▶ _The task_:
All entries must be set down once more, precisely as given.

*** Task data Section Begins ***

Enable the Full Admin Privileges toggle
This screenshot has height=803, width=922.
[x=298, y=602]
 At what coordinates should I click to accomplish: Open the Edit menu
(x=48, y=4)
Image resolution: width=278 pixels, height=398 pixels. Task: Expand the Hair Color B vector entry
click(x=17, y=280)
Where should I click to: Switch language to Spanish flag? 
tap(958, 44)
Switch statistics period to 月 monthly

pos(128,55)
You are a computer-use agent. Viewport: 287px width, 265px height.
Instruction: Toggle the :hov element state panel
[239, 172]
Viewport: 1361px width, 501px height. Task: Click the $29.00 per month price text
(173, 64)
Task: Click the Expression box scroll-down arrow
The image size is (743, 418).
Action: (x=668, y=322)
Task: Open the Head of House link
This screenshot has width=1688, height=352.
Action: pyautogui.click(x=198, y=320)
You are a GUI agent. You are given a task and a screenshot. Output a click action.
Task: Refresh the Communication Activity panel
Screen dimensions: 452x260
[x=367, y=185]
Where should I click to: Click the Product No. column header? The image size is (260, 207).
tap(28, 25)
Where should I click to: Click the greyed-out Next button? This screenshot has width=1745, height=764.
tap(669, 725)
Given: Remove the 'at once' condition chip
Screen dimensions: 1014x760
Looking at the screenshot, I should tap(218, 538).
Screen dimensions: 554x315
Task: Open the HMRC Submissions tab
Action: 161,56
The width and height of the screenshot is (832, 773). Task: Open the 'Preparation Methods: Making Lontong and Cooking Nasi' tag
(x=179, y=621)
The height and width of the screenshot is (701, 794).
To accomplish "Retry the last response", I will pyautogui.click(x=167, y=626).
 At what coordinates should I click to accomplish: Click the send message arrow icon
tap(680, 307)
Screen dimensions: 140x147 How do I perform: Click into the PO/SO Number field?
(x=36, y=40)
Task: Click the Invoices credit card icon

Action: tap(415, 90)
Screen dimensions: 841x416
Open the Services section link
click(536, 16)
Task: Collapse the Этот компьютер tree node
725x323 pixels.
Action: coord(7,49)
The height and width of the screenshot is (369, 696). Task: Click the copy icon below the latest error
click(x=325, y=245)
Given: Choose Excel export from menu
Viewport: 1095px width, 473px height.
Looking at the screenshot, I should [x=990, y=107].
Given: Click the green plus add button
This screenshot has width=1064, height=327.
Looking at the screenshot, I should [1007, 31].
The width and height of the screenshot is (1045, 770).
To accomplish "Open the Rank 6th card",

*** Task data Section Ends ***

▶ _Response for this exercise_:
Enable the Full Admin Privileges toggle
This screenshot has height=803, width=922.
[x=298, y=602]
 At what coordinates should I click to accomplish: Open the Edit menu
(x=48, y=4)
Image resolution: width=278 pixels, height=398 pixels. Task: Expand the Hair Color B vector entry
click(x=17, y=280)
Where should I click to: Switch language to Spanish flag? 
tap(958, 44)
Switch statistics period to 月 monthly

pos(128,55)
You are a computer-use agent. Viewport: 287px width, 265px height.
Instruction: Toggle the :hov element state panel
[239, 172]
Viewport: 1361px width, 501px height. Task: Click the $29.00 per month price text
(173, 64)
Task: Click the Expression box scroll-down arrow
The image size is (743, 418).
Action: (x=668, y=322)
Task: Open the Head of House link
This screenshot has width=1688, height=352.
Action: pyautogui.click(x=198, y=320)
You are a GUI agent. You are given a task and a screenshot. Output a click action.
Task: Refresh the Communication Activity panel
Screen dimensions: 452x260
[x=367, y=185]
Where should I click to: Click the Product No. column header? The image size is (260, 207).
tap(28, 25)
Where should I click to: Click the greyed-out Next button? This screenshot has width=1745, height=764.
tap(669, 725)
Given: Remove the 'at once' condition chip
Screen dimensions: 1014x760
Looking at the screenshot, I should tap(218, 538).
Screen dimensions: 554x315
Task: Open the HMRC Submissions tab
Action: 161,56
The width and height of the screenshot is (832, 773). Task: Open the 'Preparation Methods: Making Lontong and Cooking Nasi' tag
(x=179, y=621)
The height and width of the screenshot is (701, 794).
To accomplish "Retry the last response", I will pyautogui.click(x=167, y=626).
 At what coordinates should I click to accomplish: Click the send message arrow icon
tap(680, 307)
Screen dimensions: 140x147 How do I perform: Click into the PO/SO Number field?
(x=36, y=40)
Task: Click the Invoices credit card icon

Action: tap(415, 90)
Screen dimensions: 841x416
Open the Services section link
click(536, 16)
Task: Collapse the Этот компьютер tree node
725x323 pixels.
Action: coord(7,49)
The height and width of the screenshot is (369, 696). Task: Click the copy icon below the latest error
click(x=325, y=245)
Given: Choose Excel export from menu
Viewport: 1095px width, 473px height.
Looking at the screenshot, I should [x=990, y=107].
Given: Click the green plus add button
This screenshot has width=1064, height=327.
Looking at the screenshot, I should [1007, 31].
The width and height of the screenshot is (1045, 770).
To accomplish "Open the Rank 6th card",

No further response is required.